Organizations can be complex. And they can be simple. Sometimes they are effective. And sometimes they are inefficient. As a leader, one of the biggest challenges is transforming your organization to support your business strategy and committing to that particular purpose.

Too many companies ignore the need to include organizational strategies when they define their overall strategies. Which is crazy, because if your organization doesn't also have a plan to achieve the culture needed to build and sustain those strategies, it will not be successful. Think of all the work that you are putting into the vision for your products or services, establishing the market goals and defining the differentiation needed to achieve those goals. Translating from the strategic vision and into tactical plans is the most important step if success is to be achieved. If your management team responsible for translating does not understand the critical success factors, have the key roles to operate, or appropriate performance levers to drive to that future state, how will you get there?
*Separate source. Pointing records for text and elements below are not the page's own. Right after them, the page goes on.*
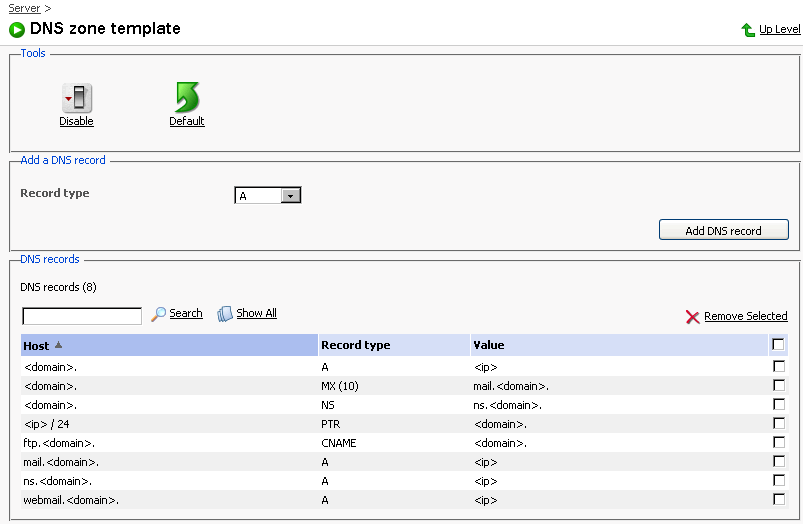Click the Show All link text
This screenshot has height=524, width=803.
pyautogui.click(x=256, y=313)
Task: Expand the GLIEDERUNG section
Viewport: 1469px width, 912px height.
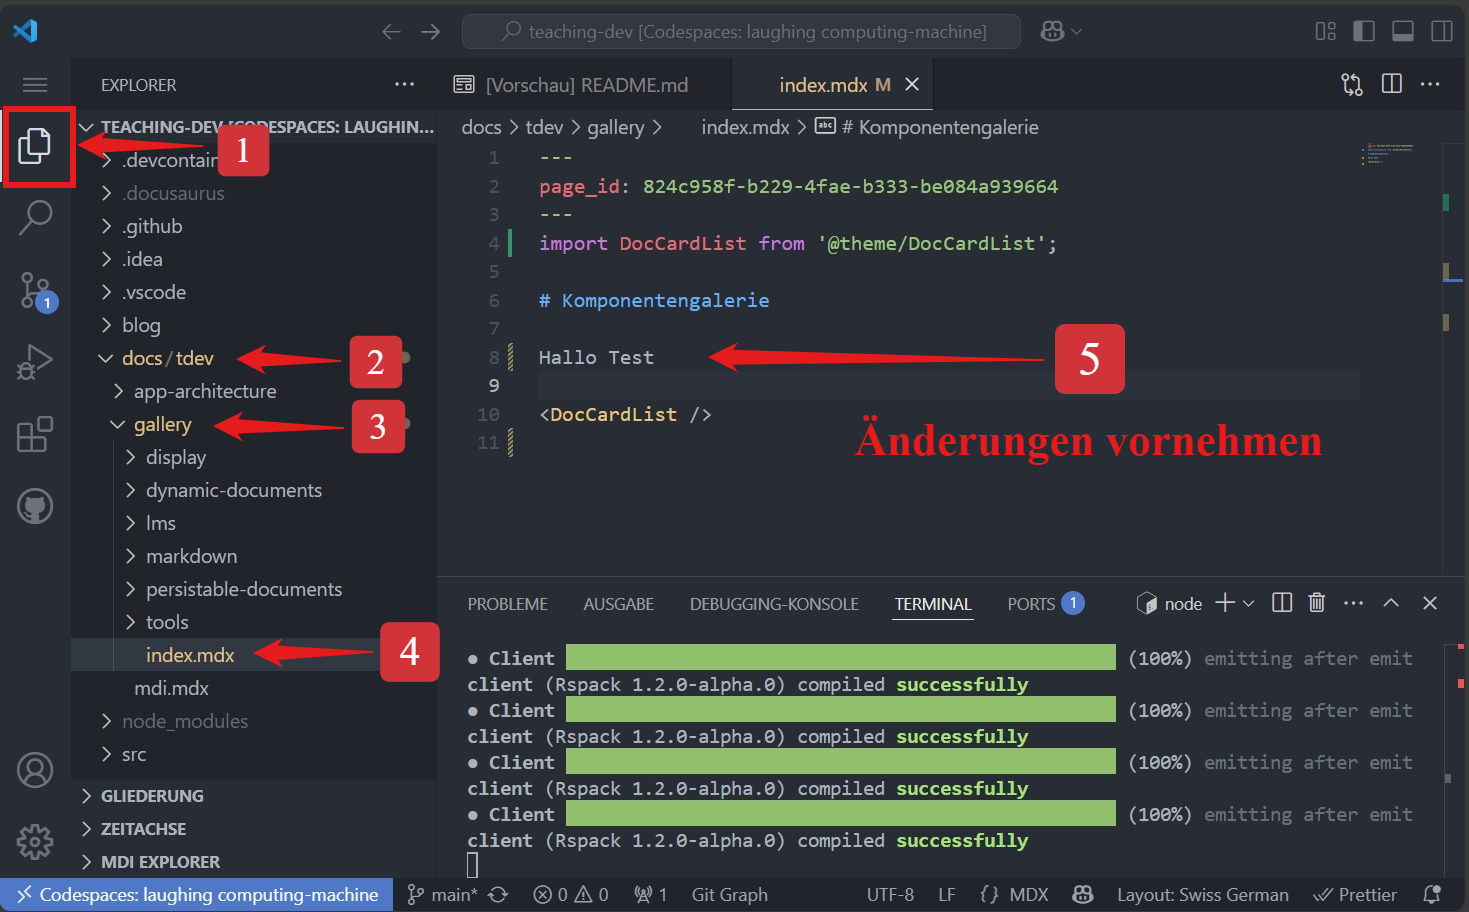Action: click(152, 796)
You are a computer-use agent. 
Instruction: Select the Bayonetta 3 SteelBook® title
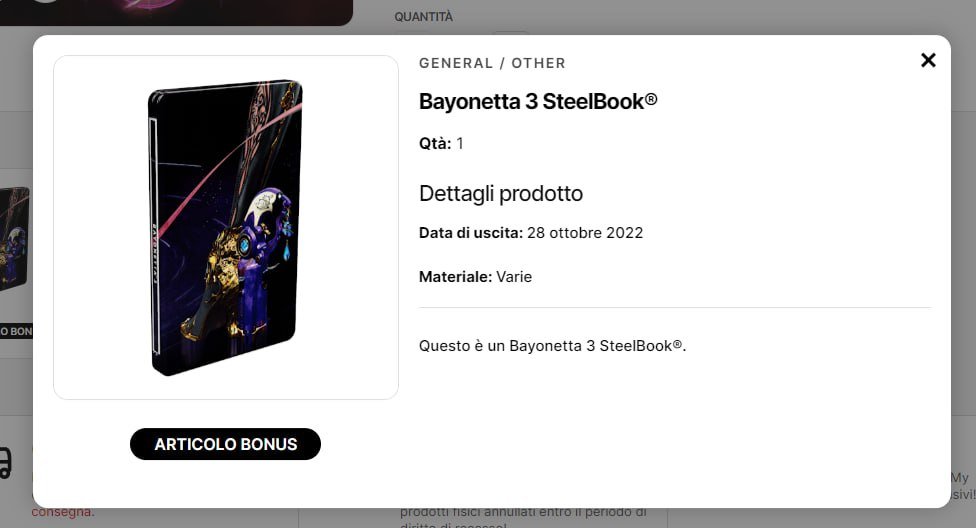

You have probably worked in companies that do not seem to have a common "Particular Purpose". Where achieving the documented company objectives seems impossible because the "culture" of how the work is defined and implemented does not seem in alignment. Companies trying to grab market share through rapid growth might require quick spending decisions and speedy design efforts to attain that growth, However, if they have established formal decision governance in the past to ensure financial and product design supports a low-cost strategy to maintain markets, there is a misalignment between the business strategy (establish market growth) and organizational strategy (ensure lowest cost). 

So what can be done to prevent this misalignment? it is quite simple actually. You place the same importance on the strategies of your organization as you do on the rest of your business areas. Transforming your organization to establish the foundation for executing cannot be an afterthought.

Is leadership on board and acting as change agents?

Are your processes aligned? 

Do your reward and performance processes and systems drive the behaviors to enable success?

What skills and competencies does the organization need to acquire that don't exist today?

Is your current culture an enabler or is there work required to redefine?

Are you communicating that a new Particular Purpose is coming or is fear of the change paralyzing your teams?

Ensure you build this concept into your overall Strategic Planning efforts.  Be realistic about the time it might take for organizations with significant culture gaps between the purpose today and the purpose you need in the future. It may take some time and concerted effort to ensure your achievements are both obtained and sustained.